The beautiful bays and beaches of Mwnt and The Gower secured both coastal places a top five place with the walled seaside town of Tenby in eighth place. The stunning mountainous landscapes of Snowdonia National Park and the Brecon Beacons also appealed and made numbers seven and nine respectively.

National Trust Wales’ ‘Special Places’ Top 10:

  1. Penarth Pier
  2. Cyfarthfa Castle
  3. The Lonely Tree
  4. Mwnt
  5. The Gower
  6. Dyffryn House and Gardens
  7. Snowdonia National Park
  8. Tenby
  9. Brecon Beacons
  10. Hay-on-Wye


The campaign kicked off in May with celebrities including Julien MacDonald, Matt Johnson, Alex Johnson, Matthew Rhys, Sophie Evans, Wynne Evans and Bryn Terfel getting behind their favourite landmarks and encouraging the public to vote.

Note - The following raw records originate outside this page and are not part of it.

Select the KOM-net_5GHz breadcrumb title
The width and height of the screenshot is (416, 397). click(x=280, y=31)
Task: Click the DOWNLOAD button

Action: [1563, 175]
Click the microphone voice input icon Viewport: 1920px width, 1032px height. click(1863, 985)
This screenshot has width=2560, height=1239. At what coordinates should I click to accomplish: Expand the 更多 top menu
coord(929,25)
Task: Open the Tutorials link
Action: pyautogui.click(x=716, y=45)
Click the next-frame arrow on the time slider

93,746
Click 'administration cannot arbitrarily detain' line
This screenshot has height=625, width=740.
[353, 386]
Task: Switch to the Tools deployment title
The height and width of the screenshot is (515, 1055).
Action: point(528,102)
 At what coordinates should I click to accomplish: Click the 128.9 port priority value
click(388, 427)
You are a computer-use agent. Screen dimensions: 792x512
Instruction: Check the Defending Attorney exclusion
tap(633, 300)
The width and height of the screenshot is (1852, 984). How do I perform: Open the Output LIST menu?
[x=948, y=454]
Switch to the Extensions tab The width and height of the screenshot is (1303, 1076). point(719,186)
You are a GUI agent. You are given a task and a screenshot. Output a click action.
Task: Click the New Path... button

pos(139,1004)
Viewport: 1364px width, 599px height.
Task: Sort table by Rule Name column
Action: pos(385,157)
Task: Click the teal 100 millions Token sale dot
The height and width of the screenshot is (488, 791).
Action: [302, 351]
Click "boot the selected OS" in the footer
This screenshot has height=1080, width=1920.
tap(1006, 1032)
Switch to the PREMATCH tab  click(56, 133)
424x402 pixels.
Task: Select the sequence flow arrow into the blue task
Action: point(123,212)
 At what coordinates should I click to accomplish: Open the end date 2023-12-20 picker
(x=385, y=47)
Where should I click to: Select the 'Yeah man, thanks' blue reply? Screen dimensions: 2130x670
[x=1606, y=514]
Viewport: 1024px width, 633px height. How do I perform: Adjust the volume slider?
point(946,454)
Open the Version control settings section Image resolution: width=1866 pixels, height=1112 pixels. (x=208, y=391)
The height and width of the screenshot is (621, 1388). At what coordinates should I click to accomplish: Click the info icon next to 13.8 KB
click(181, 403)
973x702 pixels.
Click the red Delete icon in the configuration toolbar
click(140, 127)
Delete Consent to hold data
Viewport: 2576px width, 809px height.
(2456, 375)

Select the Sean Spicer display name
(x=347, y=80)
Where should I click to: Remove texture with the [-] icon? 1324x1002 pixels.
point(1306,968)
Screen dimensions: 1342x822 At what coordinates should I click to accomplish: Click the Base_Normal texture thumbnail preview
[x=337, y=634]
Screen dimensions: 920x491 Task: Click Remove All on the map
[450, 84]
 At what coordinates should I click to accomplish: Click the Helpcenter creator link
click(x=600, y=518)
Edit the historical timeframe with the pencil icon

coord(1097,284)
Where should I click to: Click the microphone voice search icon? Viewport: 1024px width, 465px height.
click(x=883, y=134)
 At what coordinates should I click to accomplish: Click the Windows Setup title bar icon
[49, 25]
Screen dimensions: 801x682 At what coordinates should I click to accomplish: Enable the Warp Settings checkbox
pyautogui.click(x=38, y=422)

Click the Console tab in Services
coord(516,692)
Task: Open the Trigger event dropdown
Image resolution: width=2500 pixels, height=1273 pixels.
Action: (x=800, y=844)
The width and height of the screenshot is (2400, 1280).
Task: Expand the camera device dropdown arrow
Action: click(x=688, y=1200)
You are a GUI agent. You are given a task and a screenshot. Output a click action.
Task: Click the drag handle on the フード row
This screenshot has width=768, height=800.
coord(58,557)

TV presenter Alex Jones, who chose the Brecon Beacons as her favourite place, said, “I think the landscape we are lucky enough to have in Wales is what makes places in Wales so special to us, it’s so breathtaking and diverse. We have great coastal areas and some beautiful mountainous parts in the north. It has everything wrapped up in the perfect small parcel!”

Launched following research by the conservation charity which showed that 67 per cent of the Welsh public consider the National Trust as the main trusted protector of Special Places throughout the country, the campaign has aimed to uncover Wales’ most treasured space and award them with support by the Trust and other partners in the coming year – whether this be help with local fundraising, a celebratory event or support to help preserve it for everyone to enjoy.

Research has shown that childhood memories from places where we grew up (44 per cent) is what makes a place truly special. The National Trust campaign has encouraged the public to get behind their own place and celebrate them, from castles to coastlines and countryside.